Feature Apple Photos.app SelfPhotos
Storage Pushes iCloud subscription Your drives only
Library size Slows with large local libraries Optimized for 100,000+
Network storage No native SMB/NAS support Full SMB integration
Folder structure Flattened into database Preserves Finder structure
Live Photos Requires iCloud for full sync Backs up intact locally
Offline access Needs cloud sync for full library Works completely offline
Export Complex, loses metadata Direct file access

Photos.app works if you pay for iCloud. It fails if you want local control.

Who Should Use This?

Maybe you just want a photo manager that respects how you organize files—instead of forcing you into Apple’s database way. That’s reason enough.

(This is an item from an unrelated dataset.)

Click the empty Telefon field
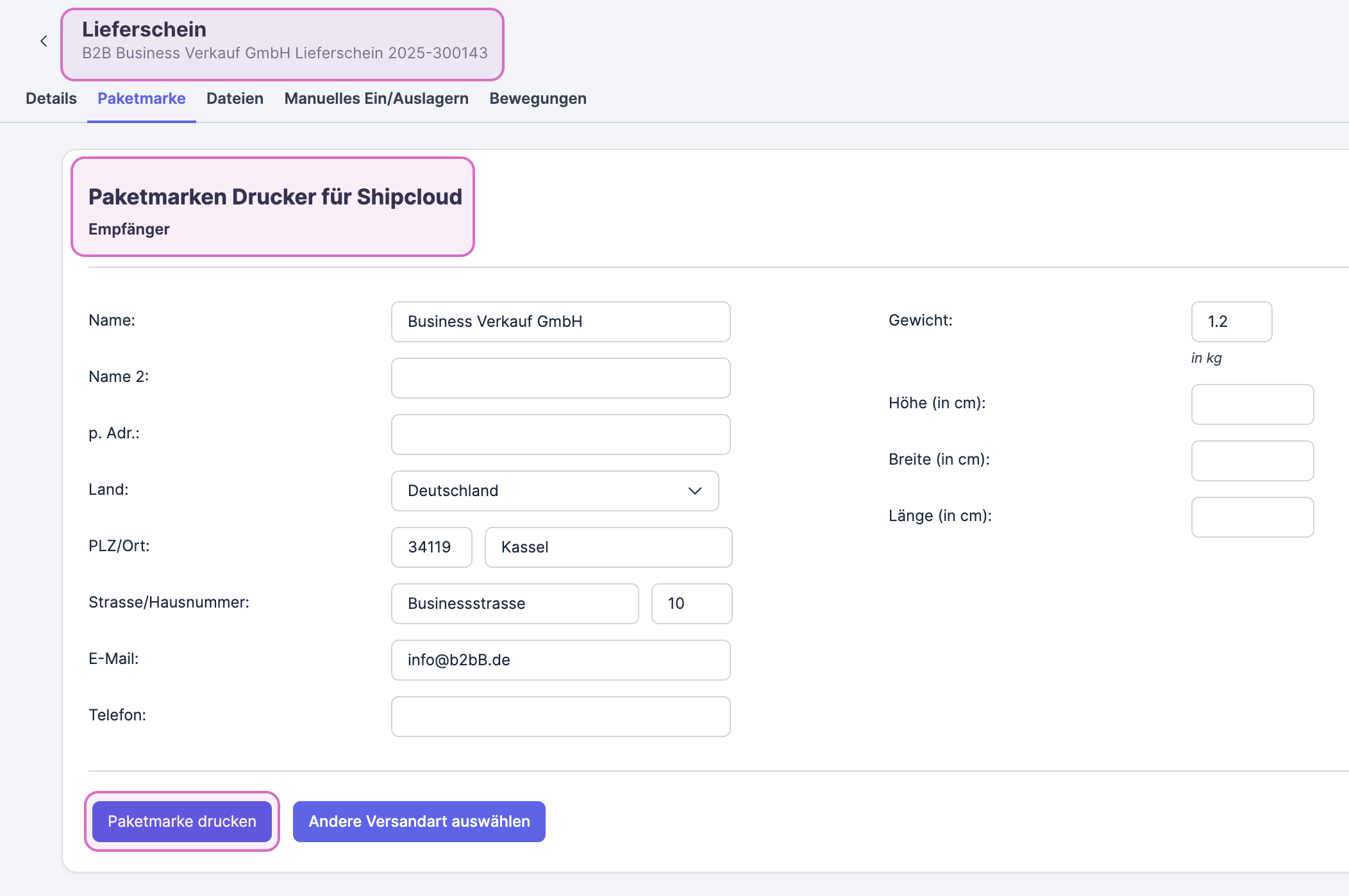 [x=560, y=717]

You have photos on multiple drives. A main SSD, an external backup, a NAS. Photos.app wants to import them all into one library. You want them separate but accessible.

You value privacy. Your family moments shouldn’t train someone’s AI model. Your photos stay on your hardware.

You already pay for enough subscriptions. iCloud, Netflix, Spotify, Adobe. Another monthly fee just to access your own photos? No thanks.

System Requirements

  • macOS 10.15 (Catalina) or later
  • 4GB RAM minimum (8GB recommended for libraries over 50,000 photos)
  • Local or network storage for your photo library
  • External drive support recommended

Your photos. Your Mac. Your rules. No iCloud required.